How to Get Your First Pull-Up
Simple strategies and considerations to help you up your pull-up game.
Spark Notes:
Focus on practicing the movement of the pull-up more frequently. If you’re only training it one time per week, increase that to 2-3 times per week.
Adjust your exercise selection to train the pull-up first or second in your workout when you’re less fatigued.
Use a variety of exercises to train the pull-up, especially if you can’t do a full, bodyweight one. This can look like using an assisted machine, using negatives, or even band assisted pull-ups.
Combine all these tips together to help boost your strength and skill and finally get that first pull-up!
Doing a pull-up or chin-up might be one of the most common performance goals I hear from my clients and anyone who I interact with online surrounding fitness.
For good reason too — being able to do one (especially if you never thought you could) is an awesome feat of strength.
So let’s talk about how you can get your first pull-up or how you can increase your strength and ability to do more pull-ups.
I’m going to offer three considerations that you may be overlooking in order to achieve this goal.
1. Movement Frequency
This is probably the biggest area of opportunity that I see with folks struggling with this goal.
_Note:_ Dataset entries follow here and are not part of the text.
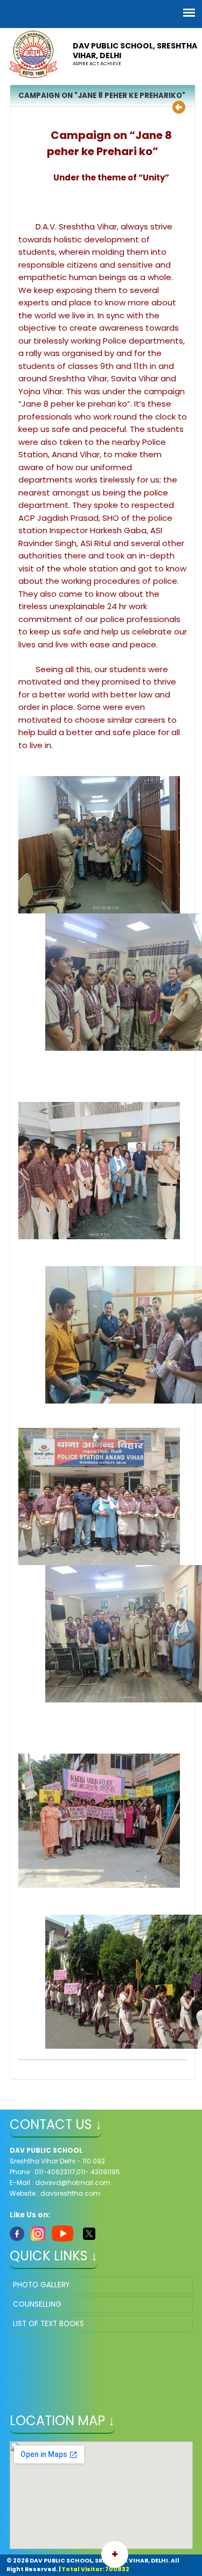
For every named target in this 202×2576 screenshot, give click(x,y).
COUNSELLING (37, 2304)
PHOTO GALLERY (41, 2285)
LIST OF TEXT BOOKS (48, 2324)
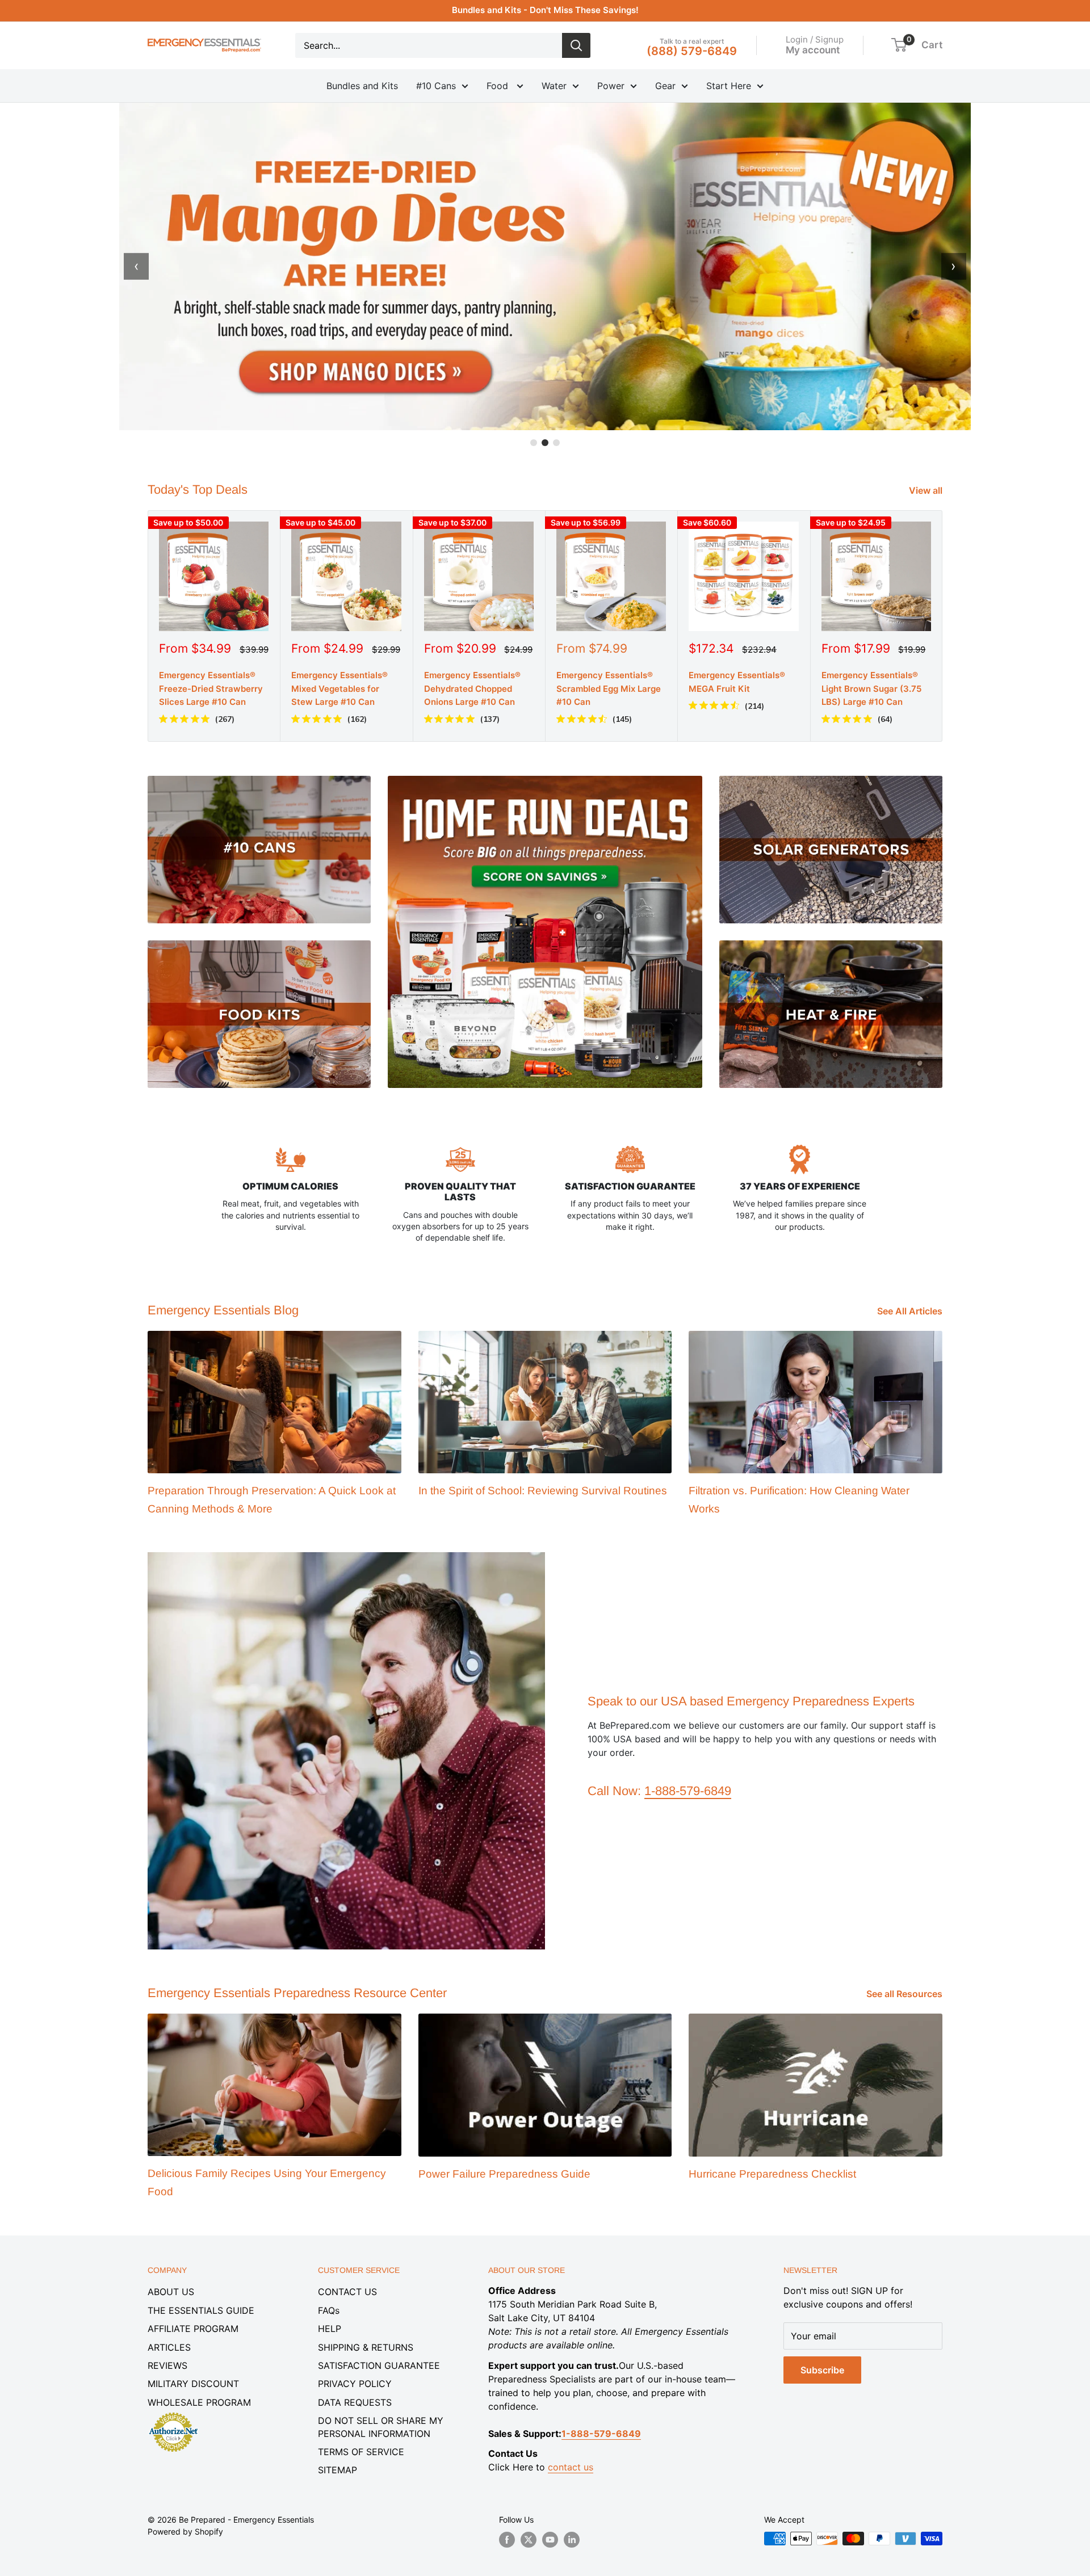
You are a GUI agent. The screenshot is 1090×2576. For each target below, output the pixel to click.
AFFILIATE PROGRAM (193, 2328)
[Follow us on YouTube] (550, 2540)
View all (927, 490)
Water (554, 85)
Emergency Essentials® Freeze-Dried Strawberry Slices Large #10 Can (211, 688)
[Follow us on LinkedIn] (572, 2540)
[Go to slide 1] (533, 442)
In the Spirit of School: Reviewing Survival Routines (542, 1491)
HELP (329, 2328)
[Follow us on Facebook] (507, 2540)
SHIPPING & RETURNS (365, 2347)
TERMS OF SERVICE (361, 2451)
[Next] (943, 626)
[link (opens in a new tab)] (173, 2414)
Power (610, 85)
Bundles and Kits (362, 85)
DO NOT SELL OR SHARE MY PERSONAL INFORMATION (380, 2427)
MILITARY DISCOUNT (193, 2383)
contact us (570, 2467)
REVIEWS (167, 2365)
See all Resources (905, 1993)
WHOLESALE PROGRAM (199, 2402)
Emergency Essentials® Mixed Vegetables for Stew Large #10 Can (339, 688)
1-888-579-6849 (687, 1791)
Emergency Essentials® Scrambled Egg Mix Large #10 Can (608, 688)
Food (499, 85)
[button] (899, 45)
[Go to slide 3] (556, 442)
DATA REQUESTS (355, 2402)
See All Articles (911, 1311)
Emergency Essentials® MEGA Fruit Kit (737, 682)
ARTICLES (169, 2347)
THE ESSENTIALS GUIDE (201, 2310)
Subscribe (822, 2370)
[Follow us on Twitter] (528, 2540)
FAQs (328, 2310)
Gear (665, 85)
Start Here (728, 85)
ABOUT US (171, 2291)
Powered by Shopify (185, 2531)
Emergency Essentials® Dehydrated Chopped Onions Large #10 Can (472, 688)
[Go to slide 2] (545, 442)
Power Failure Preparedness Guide (504, 2174)
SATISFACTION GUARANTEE (379, 2365)
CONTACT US (347, 2291)
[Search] (576, 45)
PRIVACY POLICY (355, 2383)
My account (813, 49)
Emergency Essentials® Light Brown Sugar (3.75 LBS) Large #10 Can (871, 688)
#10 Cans (436, 85)
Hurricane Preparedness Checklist (772, 2174)
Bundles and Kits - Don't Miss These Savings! (545, 10)
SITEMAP (337, 2470)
Simply put, I often see someone training the pull-up only once per week and wondering why their progress is moving at a snails pace.
One thing we often forget is that all movements in the gym are on a spectrum of how much skill is required to do them.
Think of single joint, machine exercises as requiring the least skill (like a leg extension). These can still be awesome exercises, but minimal skill is needed to execute them.
Compare that to a free weight, multi joint exercise like a barbell squat and you can see that much different degrees of skills are needed for the two movements.
The more skill that is needed for a movement, the more you can think of it as needing to be practiced. You don’t need to practice the leg extension machine to blast your quads on it, but you do need to practice the squat in order to get more skilled, coordinated and stronger at the movement.
Pull-ups are one of the more skill based upper body movements. You need to control most of your body in order to make the movement as efficient as possible. This requires skill acquisition, which is achieved through practice.
So if you’re struggling to get better at your pull-ups (or anything really), ask yourself how many times a week you’re practicing that skill. If you’re only doing them once a week, you can still make gains, but it will likely be quite slow.
2. Exercise Order
More often than not, I see folks struggling with pull-ups, but only training them later in their workouts. This is also an area of opportunity.
Exercise order is one of those things that does matter, but is also over valued by a lot of us. We might think that a specific exercise order will be the key to getting as jacked as possible, when in reality, the impacts are probably trivial in this sense.
Where it does matter more, is for when trying to get stronger at a specific movement.
Example: if you want to really get better at your deadlift, don’t do it last in your workout when you’re most fatigued. Do them first in most cases.
Same thing goes for the pull-up. If it’s a primary focus of for you, then prioritize it in your workouts. Have it be first or second on the docket of your workout.
Don’t gas yourself out and then try to practice the pull-up and expect maximal success.
3. Exercise Variety
This is another variable that can be especially helpful with the pull-up. Since the pull-up is a body weight exercise, we’ll want to use different methods to be able to train the movement if you can’t actually do full, bodyweight pull-ups.
If you took my first suggestion and increased the frequency of your pull-ups to three times a week, then we could play with three different types of pull-ups. Here is an example below:
Day 1 — Machine assisted pull-up:
This machine allows you to do full range pull-ups because the added weight actually subtracts from your body weight, making the pull-up lighter. This also allows for you to apply progressive overload in a simple and easy way over time. One downside is that since your knees or feet will be on a platform, less stability will be required.
Day 2 — Band assisted pull-up:
This machine allows you to do full range pull-ups because the added weight actually subtracts from your body weight, making the pull-up lighter. This also allows for you to apply progressive overload in a simple and easy way over time. One downside is that since your knees or feet will be on a platform, less stability will be required.
Day 2 — Negative pull-up:
This technique is where you cheat to get up and then control the eccentric on the way down. We’re generally stronger in the eccentric of a movement so this allows us to fully train the pull-up in the eccentric even if we can’t do a full pull-up. With this, you can progress it by controlling it slower on the way down or even cheating less and less to get up.
Here is an example of what a 3 day a week program might look like using these variations and with the main goal of getting better at pull-ups.
There are countless other ways to design your workout, but this would be a solid one with this goal in mind.
If you’re currently working on getting better at pull-ups, stop to ask yourself about these three variables when it comes to your workouts.
Make sure you’re practicing them enough.
Make sure you’re training them in a less fatigued state.
Make sure to take advantage of different variations if you can’t do a full bodyweight pull-up.
In my experience, taking advantage of these strategies can do quite a bit to get better at pull-ups.